この伝説は、もしかすると、この地にかつてあった水や大地の女神の信仰の名残かもしれません。水の女神の信仰が、泉に身投げしたり、人柱となった女性の話に変わりつつ、泉への信仰自体はそのまま残る、という例が世界的によく見られるからです。大地や水、火などは、女神と見なされる事もよくあります。そして、恐山という極めて土着的で、女性シャーマン色の強い宗教的要素が絡んでいる事や、恐山と地理的に非常によく似た場所である事も、気になります。寺院にならなかっただけで、ここにもイタコのような女性シャーマンでもいたのかもしれません。「後生」という言葉には、宗教的な要素もあります。
もっとも、これらは大した根拠のない、個人的な推測に過ぎませんが。ただ、「三」という数字が二回使われ、主人公の名前が「九」というのは、何かしら意図的なものがあるように思います。九兵衛の出身地「久慈」も、「く」の音が「九」に通じます。

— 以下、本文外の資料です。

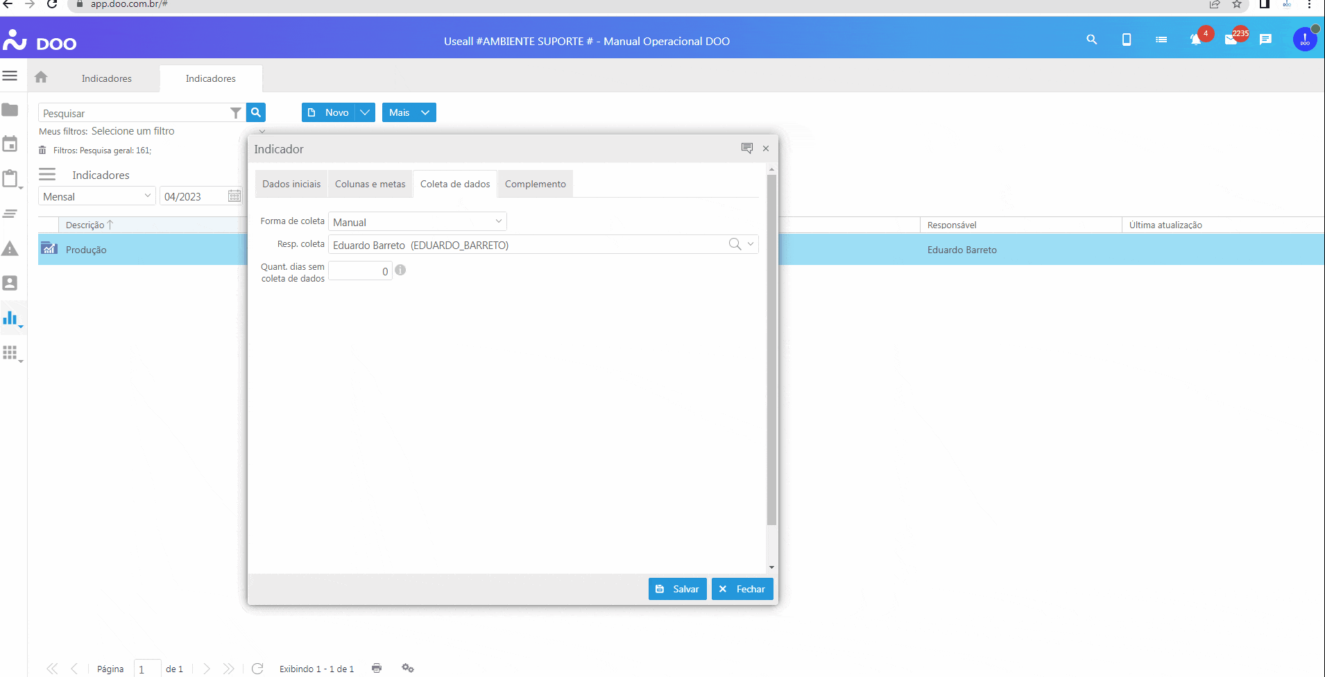Expand the Forma de coleta dropdown
The height and width of the screenshot is (677, 1325).
(x=498, y=222)
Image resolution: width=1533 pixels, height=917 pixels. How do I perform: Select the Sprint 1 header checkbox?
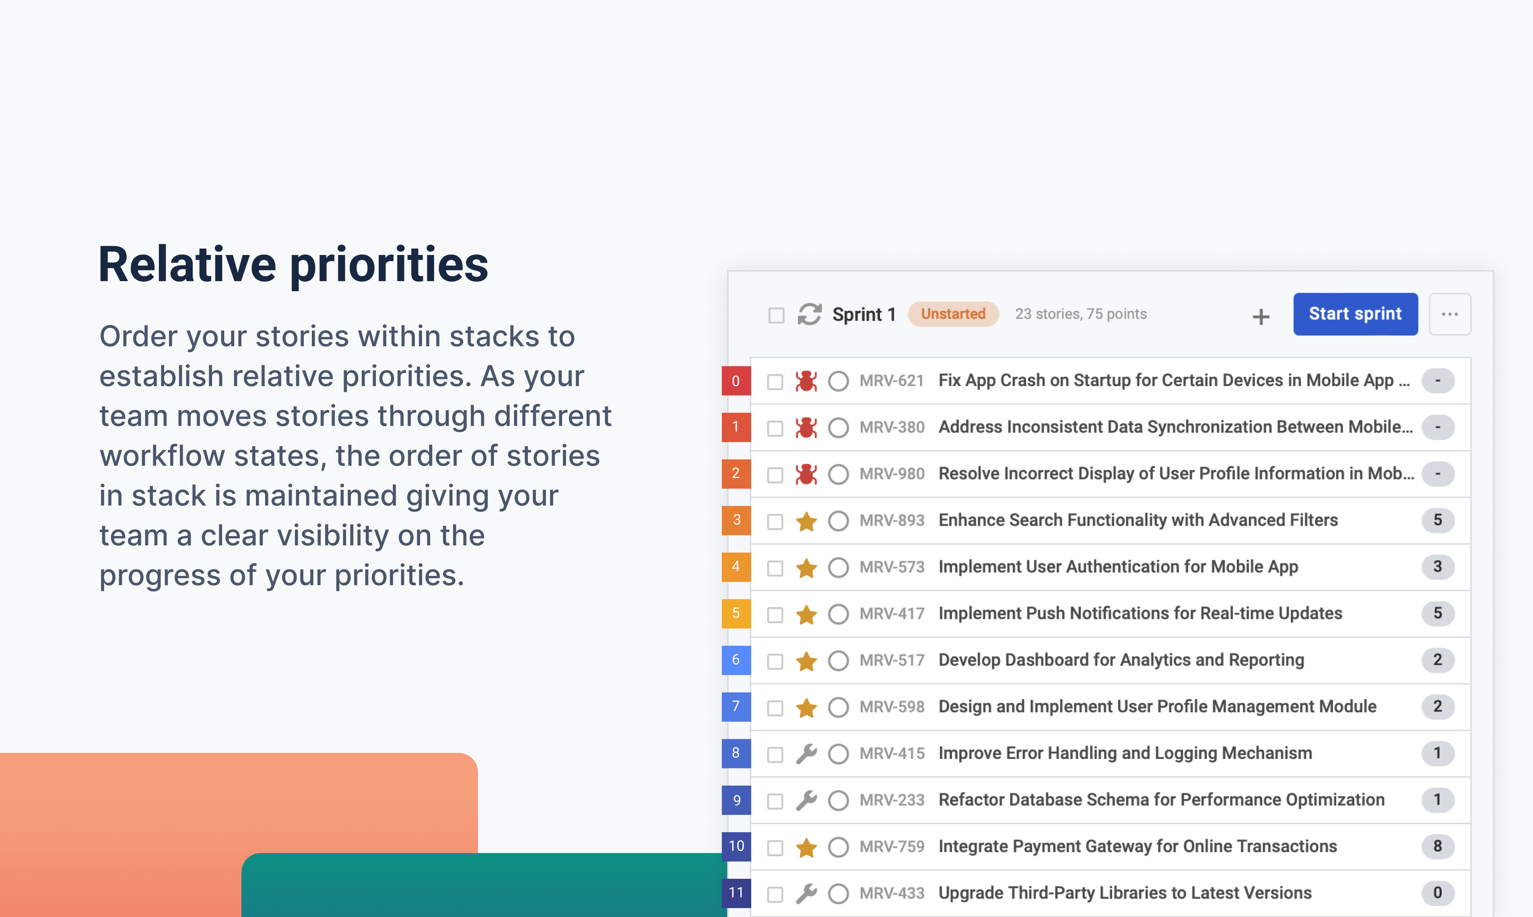[x=776, y=315]
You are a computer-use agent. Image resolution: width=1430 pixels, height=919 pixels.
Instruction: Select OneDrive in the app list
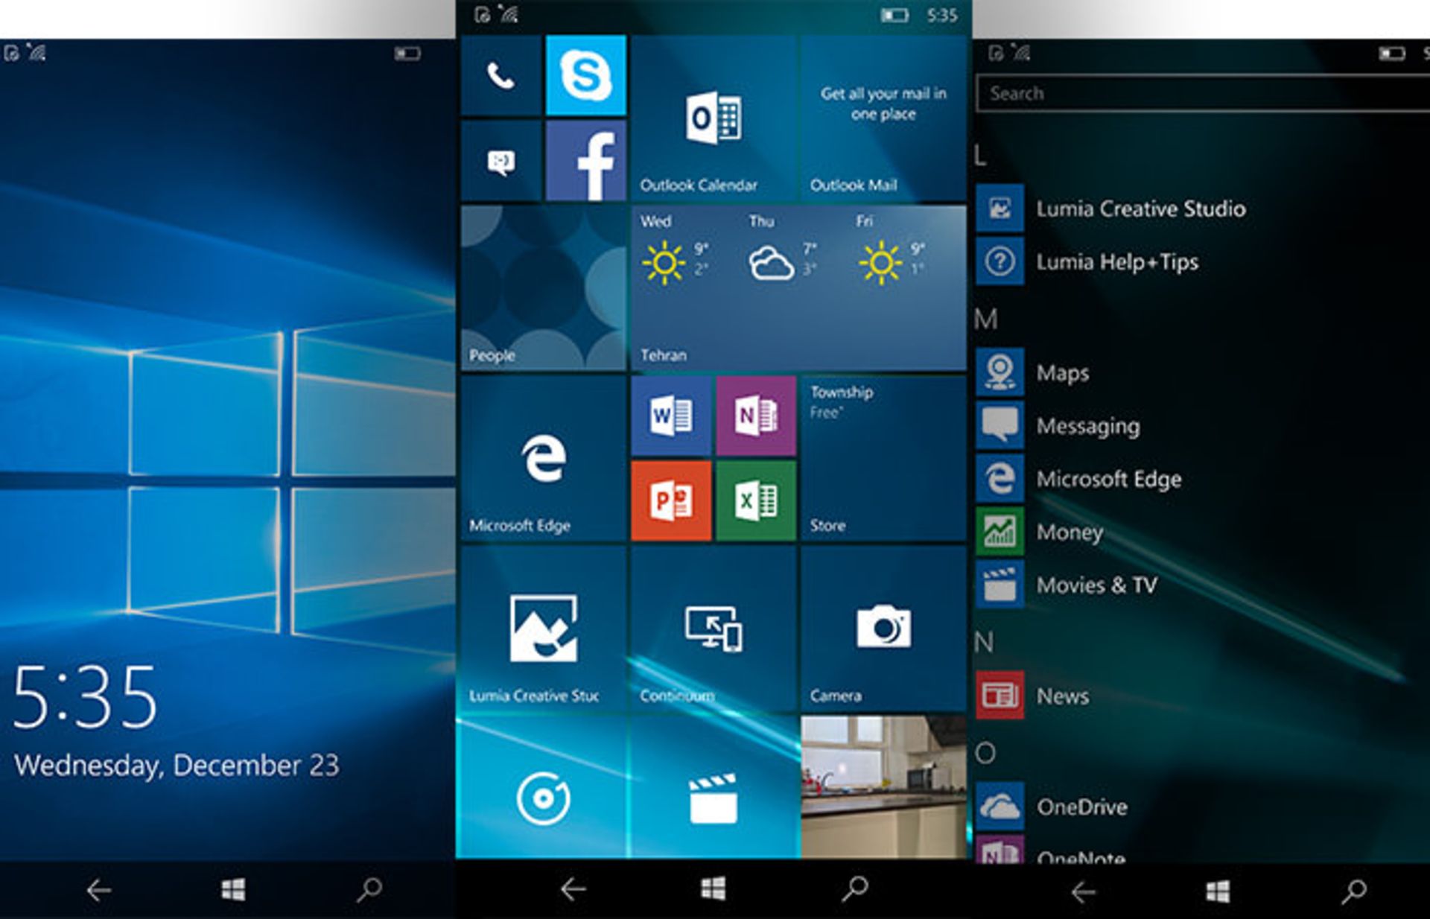pyautogui.click(x=1084, y=807)
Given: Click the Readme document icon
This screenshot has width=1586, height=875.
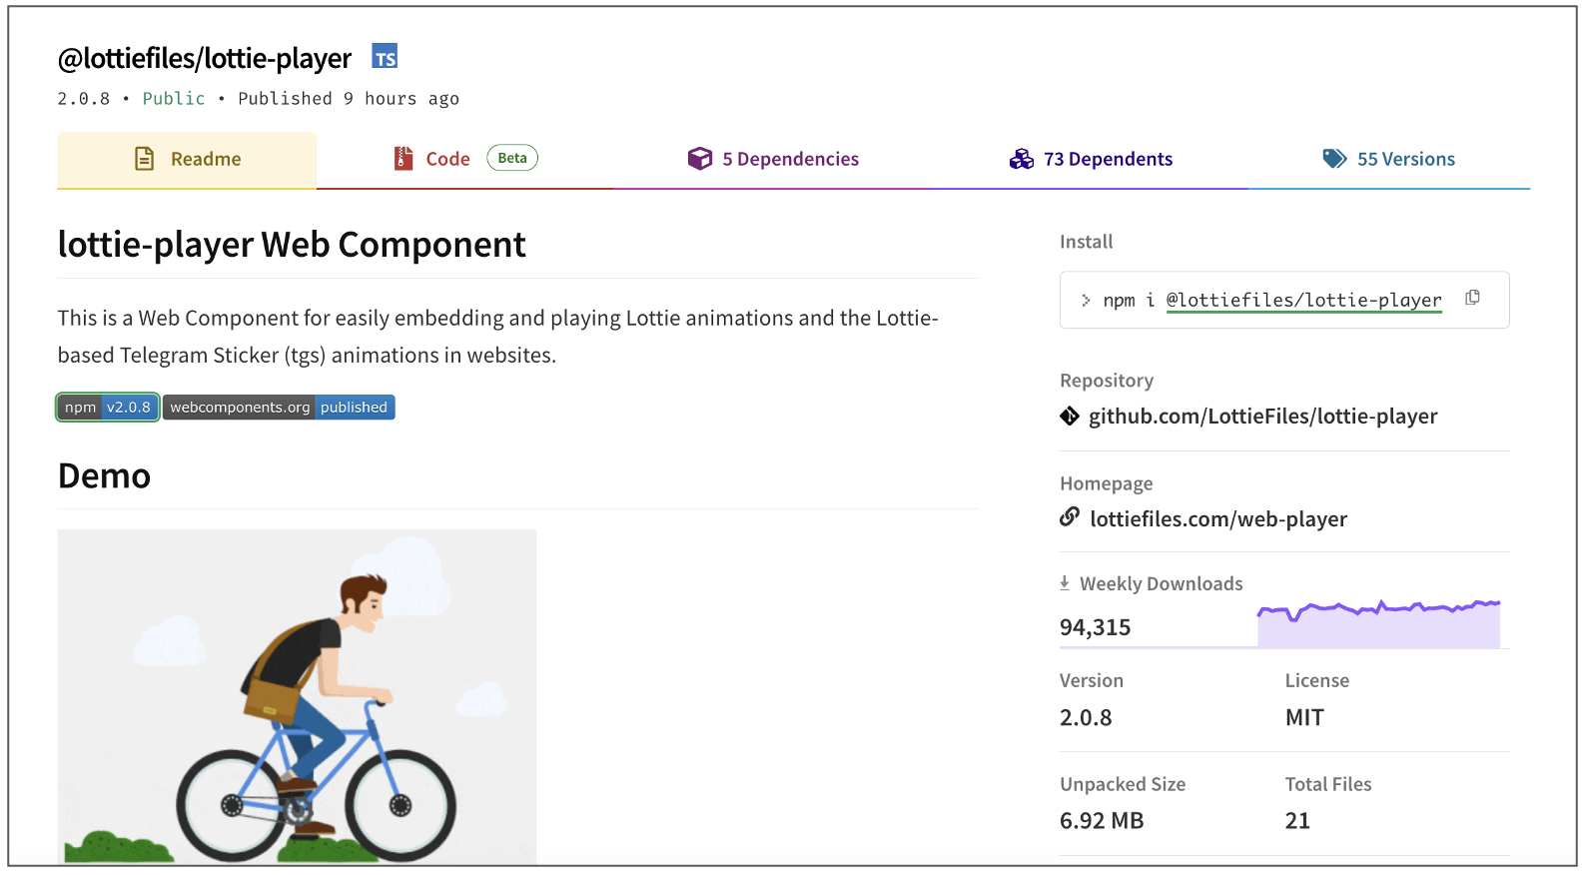Looking at the screenshot, I should coord(145,159).
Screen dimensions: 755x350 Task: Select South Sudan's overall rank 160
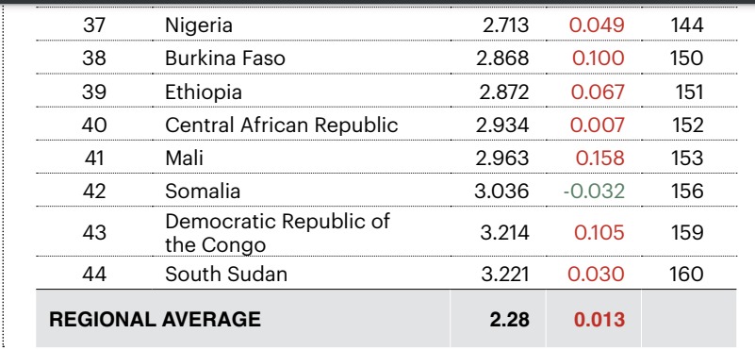[x=686, y=275]
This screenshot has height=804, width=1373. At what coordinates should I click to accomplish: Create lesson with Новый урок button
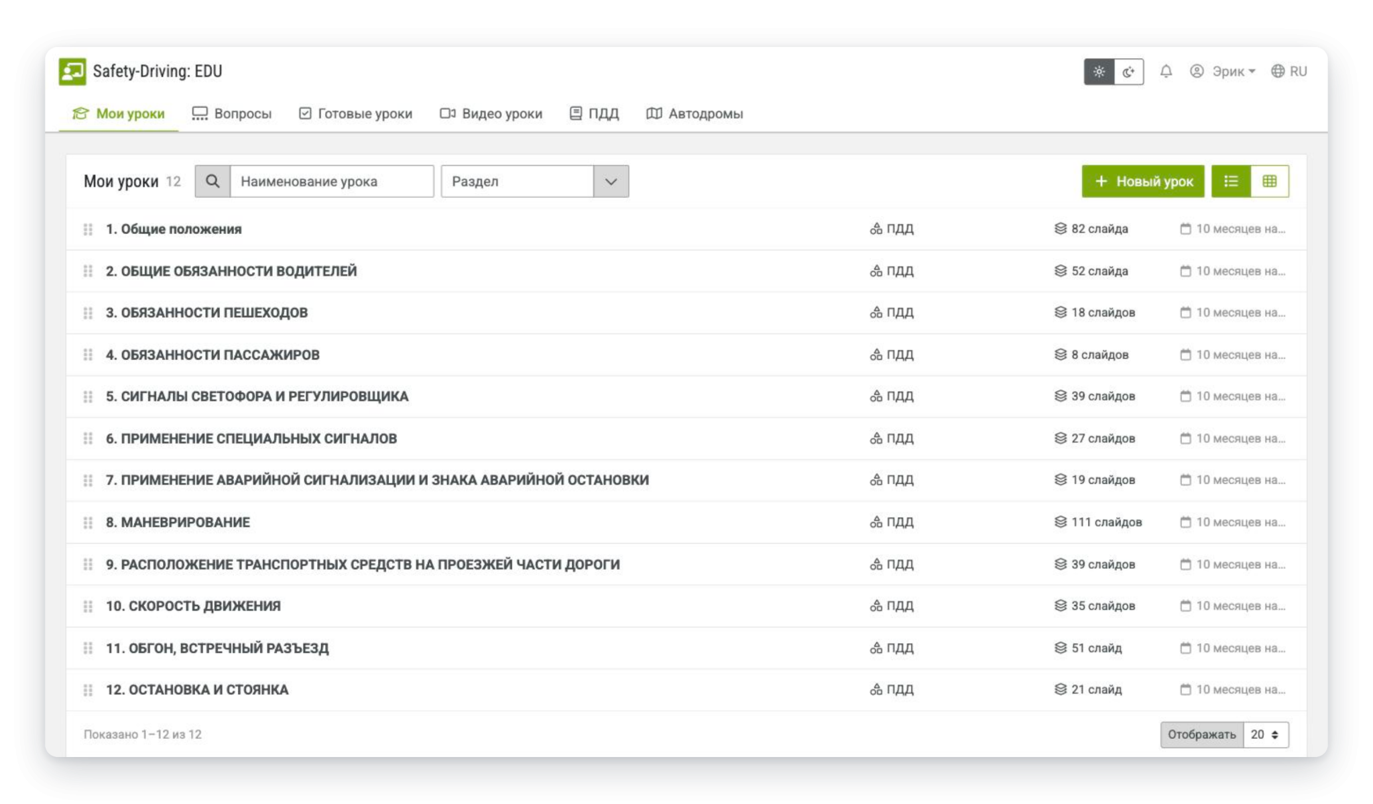pos(1143,181)
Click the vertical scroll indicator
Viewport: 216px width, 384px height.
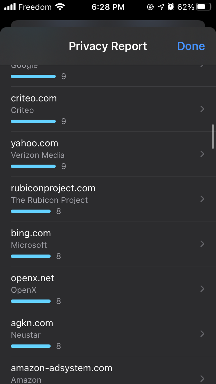click(213, 137)
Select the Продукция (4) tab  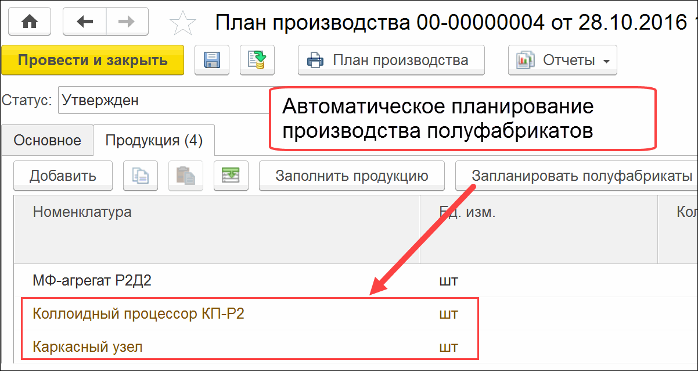coord(154,140)
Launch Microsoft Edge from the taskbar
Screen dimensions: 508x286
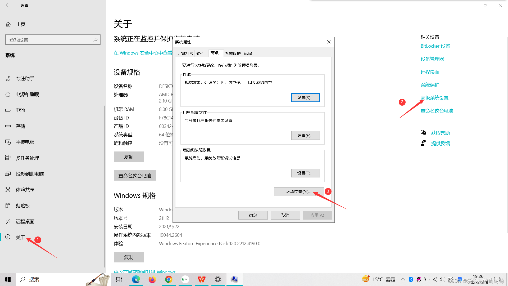pyautogui.click(x=136, y=279)
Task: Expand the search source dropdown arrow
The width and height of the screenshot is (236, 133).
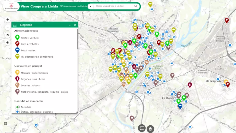Action: pyautogui.click(x=90, y=6)
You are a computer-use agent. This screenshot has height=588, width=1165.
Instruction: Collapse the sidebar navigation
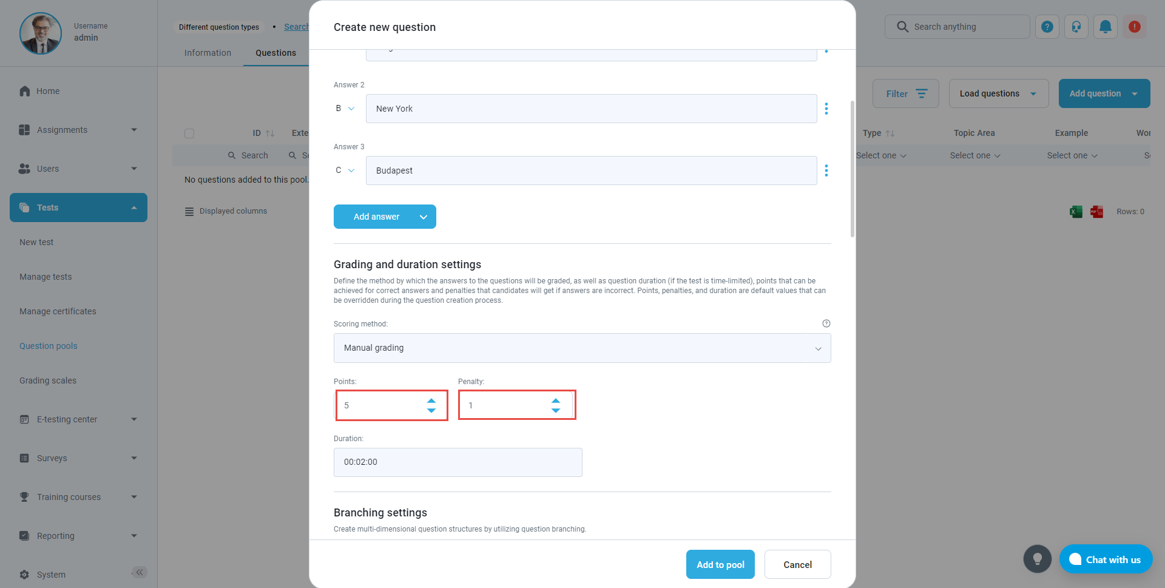pyautogui.click(x=140, y=572)
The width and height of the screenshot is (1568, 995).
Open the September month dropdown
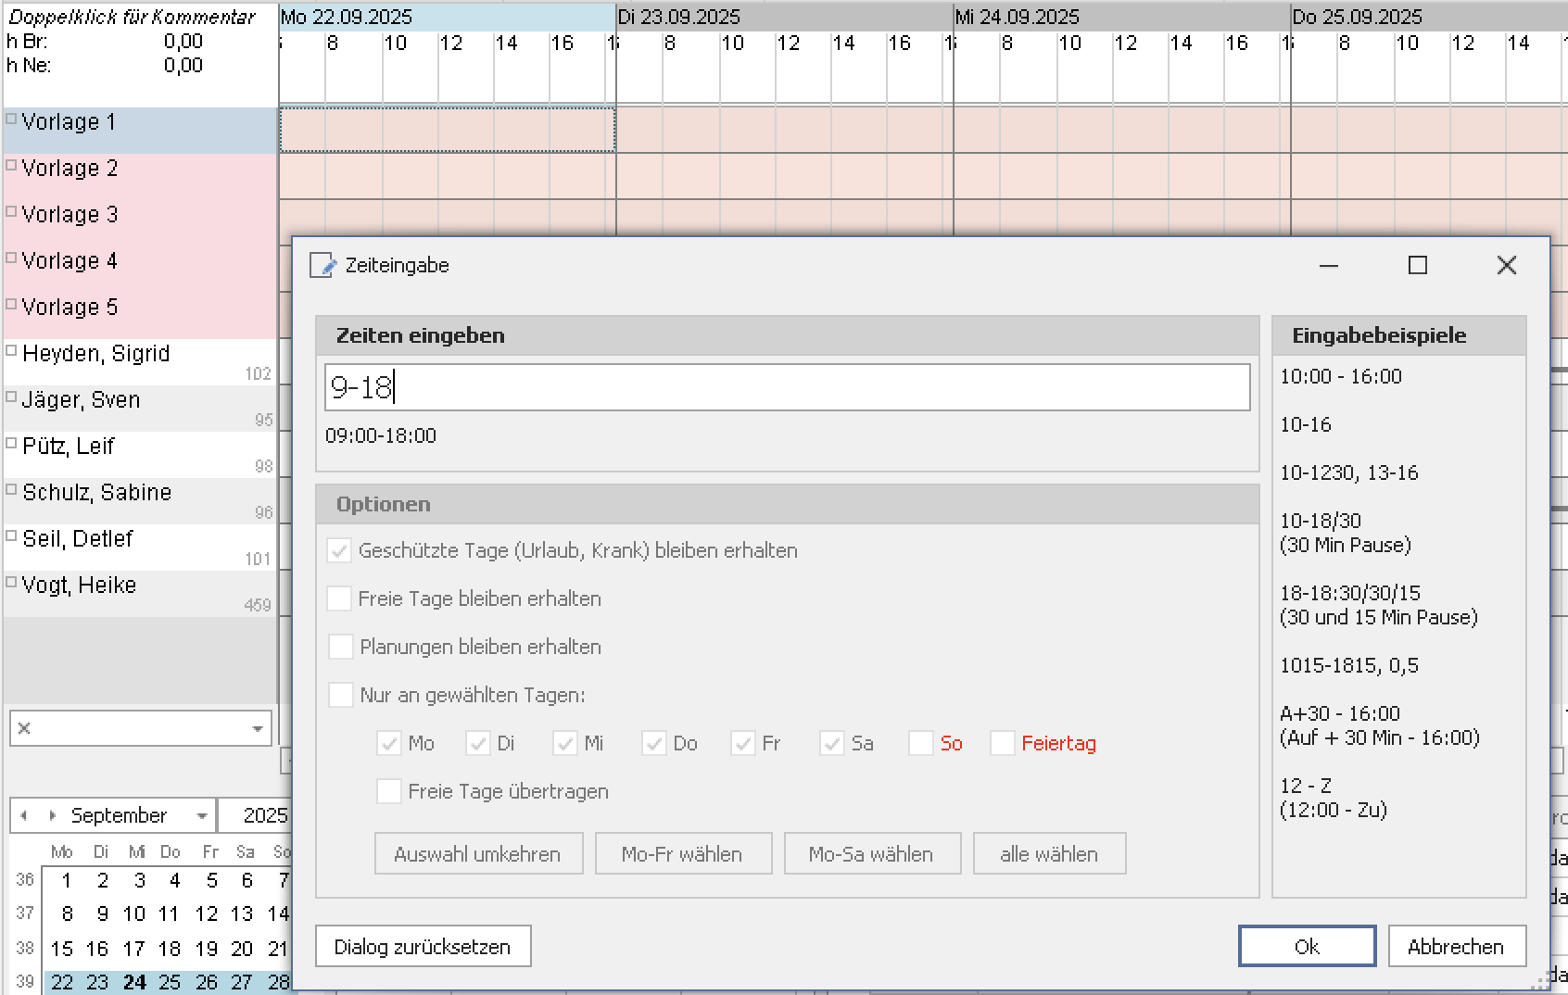click(x=201, y=816)
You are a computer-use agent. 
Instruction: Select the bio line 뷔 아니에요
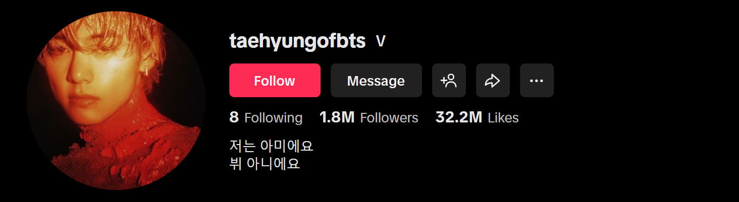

脱線してしまいましたので、自然研究路に戻りましょう。
「オトメ・モナメ」の奥にある、「紺屋地獄」。「湯沼」とも呼ばれます。噴気に含まれる硫黄と、それが地表に出るときに生成される硫化鉄等が沈殿して泥湯になっています。「紺屋」というのは染物屋の事で、染料を煮る様子に似ている事からこの名があります。ちなみに、奥の建物は後生掛温泉の旅館です。自然研究路の様子を、動画に収めてみました。オトメ・モナメ→中坊主地獄付近の熱湯噴出口→大泥火山の順です。最後の大泥火山では、よく聴くと、噴き上がる泥とともに「ポコッ」という音が聞こえます。[yt:Ft81shXtUmM:425:350]
研究路の途中には、「しゃぐなげ茶屋」という売店・休憩所もあります。ここでは表面が硫化した黒い温泉卵を食べられます。山ぶどう100%ジュースも売っていました。非常に酸味が強いです。なお、研究路は一周約2kmで、40分程度で散策できます。こうして自然研究路を散策しててみると、後生掛温泉が、いかに火山の恩恵を受けたものかという事が分かると思います。強い酸性で、硫黄分の濃い湯は、古くから効能豊かな湯として知られ、「馬で来て足駄で帰る後生掛(体調を崩して馬に乗ってやって来ても、下駄を履いて徒歩で帰るようになる程、温泉の効果があるという意味)」という言葉が伝わっている程です。
こちらは夏でも雪の残る、八幡平山頂付近の見返峠から、岩手山を望んだところ。観光道路「八幡平アスピーテライン」によって、後生掛温泉も八幡平山頂も容易にアクセスできます。路線バスも走行しています。なお、見返峠駐車場から山頂までは、徒歩約30分です。後生掛温泉▼所在地:秋田県鹿角市八幡平▼泉質:酸性-単純硫黄泉(低張性酸性高温泉)▼ph:3.2▼泉温:88.4℃▼湧出量:150リットル/分(自然湧出)▼温泉の利用形態:掛け流し、加水(源泉温度が高いため)▼日帰り営業時間:7:00~18:30▼休業日:無休▼入浴料:400円(別料金で個室・大部屋、昼食付日帰り入浴あり)▼問い合わせ先:後生掛温泉 旅館部:0186-31-2221 湯治部:0186-31-2222http://www.goshougake.com/
後生掛温泉の地図はこちら。岩手県側からもアクセスできますが、八幡平アスピーテラインは、冬期は県境の見返峠付近が通行止になります。秋田県側は後生掛温泉まで冬期も通行可能ですが、豪雪地帯なので事前に確認を。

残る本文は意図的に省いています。